CHIP Deficiency Decreases Longevity, with Accelerated Aging Phenotypes Accompanied by Altered Protein Quality Control{triangledown}

Jin-Na Min,1 Ryan A. Whaley,1 Norman E. Sharpless,2,3,4 Pamela Lockyer,1 Andrea L. Portbury,1 and Cam Patterson1,3,5,6*

Carolina Cardiovascular Biology Center,1 Lineberger Comprehensive Cancer Center,2 Departments of Medicine,3 Genetics,4 Cell and Developmental Biology,5 Pharmacology, University of North Carolina, Chapel Hill, North Carolina6

Received 21 February 2008/ Accepted 5 April 2008

During the course of biological aging, there is a gradual accumulation of damaged proteins and a concomitant functional decline in the protein degradation system. Protein quality control is normally ensured by the coordinated actions of molecular chaperones and the protein degradation system that collectively help to maintain protein homeostasis. The carboxyl terminus of Hsp70-interacting protein (CHIP), a ubiquitin ligase/cochaperone, participates in protein quality control by targeting a broad range of chaperone substrates for proteasome degradation via the ubiquitin-proteasome system, demonstrating a broad involvement of CHIP in maintaining cytoplasmic protein quality control. In the present study, we have investigated the influence that protein quality control exerts on the aging process by using CHIP–/– mice. CHIP deficiency in mice leads to a markedly reduced life span, along with accelerated age-related pathophysiological phenotypes. These features were accompanied by indications of accelerated cellular senescence and increased indices of oxidative stress. In addition, CHIP–/– mice exhibit a deregulation of protein quality control, as indicated by elevated levels of toxic oligomer proteins and a decline in proteasome activity. Taken together, these data reveal that impaired protein quality control contributes to cellular senescence and implicates CHIP-dependent quality control mechanisms in the regulation of mammalian longevity in vivo.

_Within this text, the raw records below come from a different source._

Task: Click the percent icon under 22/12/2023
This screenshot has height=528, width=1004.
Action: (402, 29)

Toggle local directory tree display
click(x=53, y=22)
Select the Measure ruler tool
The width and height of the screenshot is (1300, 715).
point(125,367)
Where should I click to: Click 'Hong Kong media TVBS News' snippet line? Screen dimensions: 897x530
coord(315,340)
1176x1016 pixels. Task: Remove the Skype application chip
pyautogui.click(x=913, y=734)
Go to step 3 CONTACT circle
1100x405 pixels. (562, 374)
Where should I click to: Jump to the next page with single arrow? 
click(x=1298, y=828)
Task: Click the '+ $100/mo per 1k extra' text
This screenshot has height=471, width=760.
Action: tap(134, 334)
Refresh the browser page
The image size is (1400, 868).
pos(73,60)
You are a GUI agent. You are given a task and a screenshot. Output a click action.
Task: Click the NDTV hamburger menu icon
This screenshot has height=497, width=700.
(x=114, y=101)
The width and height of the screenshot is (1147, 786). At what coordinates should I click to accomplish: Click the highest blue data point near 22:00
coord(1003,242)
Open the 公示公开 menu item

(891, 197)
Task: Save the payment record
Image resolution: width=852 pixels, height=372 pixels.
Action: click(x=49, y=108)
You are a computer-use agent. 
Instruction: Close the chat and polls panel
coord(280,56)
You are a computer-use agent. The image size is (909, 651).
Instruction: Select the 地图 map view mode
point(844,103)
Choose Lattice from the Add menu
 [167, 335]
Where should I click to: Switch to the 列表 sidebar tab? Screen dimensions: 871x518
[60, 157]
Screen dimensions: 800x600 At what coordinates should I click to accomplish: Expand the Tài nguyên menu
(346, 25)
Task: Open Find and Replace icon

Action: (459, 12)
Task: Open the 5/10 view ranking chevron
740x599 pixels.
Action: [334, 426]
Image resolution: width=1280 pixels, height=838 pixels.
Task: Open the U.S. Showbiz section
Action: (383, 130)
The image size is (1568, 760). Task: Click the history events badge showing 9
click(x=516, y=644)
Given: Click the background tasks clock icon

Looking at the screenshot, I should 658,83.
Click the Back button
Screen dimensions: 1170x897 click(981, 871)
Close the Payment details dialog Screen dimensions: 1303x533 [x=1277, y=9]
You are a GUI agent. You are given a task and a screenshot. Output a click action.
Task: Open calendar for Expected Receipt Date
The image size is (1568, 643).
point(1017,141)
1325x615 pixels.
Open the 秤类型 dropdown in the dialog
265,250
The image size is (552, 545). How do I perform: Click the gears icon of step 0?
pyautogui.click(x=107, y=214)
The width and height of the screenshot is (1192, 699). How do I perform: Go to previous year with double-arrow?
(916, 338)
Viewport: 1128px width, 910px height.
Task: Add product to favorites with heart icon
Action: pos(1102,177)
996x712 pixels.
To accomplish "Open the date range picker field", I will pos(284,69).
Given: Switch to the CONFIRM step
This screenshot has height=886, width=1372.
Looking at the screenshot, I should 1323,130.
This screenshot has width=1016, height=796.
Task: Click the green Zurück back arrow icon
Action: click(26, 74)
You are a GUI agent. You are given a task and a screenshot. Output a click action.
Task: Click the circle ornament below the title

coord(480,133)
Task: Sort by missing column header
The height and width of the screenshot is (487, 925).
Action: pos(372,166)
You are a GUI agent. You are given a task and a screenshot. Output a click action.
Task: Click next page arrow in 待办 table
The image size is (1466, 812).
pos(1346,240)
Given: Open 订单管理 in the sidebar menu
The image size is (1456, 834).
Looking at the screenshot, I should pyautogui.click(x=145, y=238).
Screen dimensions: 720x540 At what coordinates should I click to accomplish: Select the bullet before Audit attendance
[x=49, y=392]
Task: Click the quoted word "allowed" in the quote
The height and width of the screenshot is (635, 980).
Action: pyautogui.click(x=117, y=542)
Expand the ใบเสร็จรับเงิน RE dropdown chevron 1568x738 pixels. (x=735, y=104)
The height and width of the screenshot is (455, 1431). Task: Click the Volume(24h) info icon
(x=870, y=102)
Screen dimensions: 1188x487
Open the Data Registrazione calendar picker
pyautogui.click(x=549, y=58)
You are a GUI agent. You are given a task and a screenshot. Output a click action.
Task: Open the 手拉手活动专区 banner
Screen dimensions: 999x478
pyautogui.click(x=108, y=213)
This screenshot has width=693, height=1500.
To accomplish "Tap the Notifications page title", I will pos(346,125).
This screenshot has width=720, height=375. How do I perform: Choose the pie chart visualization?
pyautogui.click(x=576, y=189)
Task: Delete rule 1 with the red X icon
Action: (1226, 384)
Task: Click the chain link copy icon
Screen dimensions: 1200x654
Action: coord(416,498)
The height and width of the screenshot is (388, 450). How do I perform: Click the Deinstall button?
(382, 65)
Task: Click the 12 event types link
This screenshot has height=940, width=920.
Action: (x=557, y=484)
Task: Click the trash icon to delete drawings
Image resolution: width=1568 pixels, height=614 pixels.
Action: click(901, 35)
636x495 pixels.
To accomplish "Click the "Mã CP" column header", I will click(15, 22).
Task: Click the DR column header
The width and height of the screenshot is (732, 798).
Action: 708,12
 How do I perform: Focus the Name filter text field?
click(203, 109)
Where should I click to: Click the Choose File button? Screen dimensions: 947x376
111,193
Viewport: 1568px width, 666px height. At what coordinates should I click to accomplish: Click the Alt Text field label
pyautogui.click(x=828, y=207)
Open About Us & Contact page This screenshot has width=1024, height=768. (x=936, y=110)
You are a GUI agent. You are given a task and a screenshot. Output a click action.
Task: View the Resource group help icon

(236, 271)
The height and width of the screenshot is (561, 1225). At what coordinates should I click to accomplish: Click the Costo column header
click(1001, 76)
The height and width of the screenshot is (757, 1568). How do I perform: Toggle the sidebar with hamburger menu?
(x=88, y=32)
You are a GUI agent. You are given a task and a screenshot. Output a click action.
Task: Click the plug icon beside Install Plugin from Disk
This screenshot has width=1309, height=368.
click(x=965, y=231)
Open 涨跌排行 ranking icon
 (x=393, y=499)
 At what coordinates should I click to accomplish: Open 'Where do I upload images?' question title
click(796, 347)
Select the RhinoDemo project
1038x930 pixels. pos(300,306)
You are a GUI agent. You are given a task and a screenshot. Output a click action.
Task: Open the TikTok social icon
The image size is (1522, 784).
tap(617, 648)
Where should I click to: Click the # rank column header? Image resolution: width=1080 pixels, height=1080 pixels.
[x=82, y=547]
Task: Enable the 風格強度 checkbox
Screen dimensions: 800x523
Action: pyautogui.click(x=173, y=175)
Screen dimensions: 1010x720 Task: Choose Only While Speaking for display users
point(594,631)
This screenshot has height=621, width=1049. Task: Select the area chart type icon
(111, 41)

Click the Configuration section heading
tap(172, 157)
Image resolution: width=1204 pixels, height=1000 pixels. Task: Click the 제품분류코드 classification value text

* Corresponding author. Mailing address: Division of Cardiology and Carolina Cardiovascular Biology, University of North Carolina at Chapel Hill, 8200 Medical Biomolecular Research Building, Chapel Hill, NC 27599-7126. Phone: (919) 843-6477. Fax: (919) 966-1743. E-mail: cpatters{at}med.unc.edu

{triangledown} Published ahead of print on 14 April 2008.


Molecular and Cellular Biology, June 2008, p. 4018-4025, Vol. 28, No. 12
0270-7306/08/$08.00+0     doi:10.1128/MCB.00296-08
Copyright © 2008, American Society for Microbiology. All Rights Reserved.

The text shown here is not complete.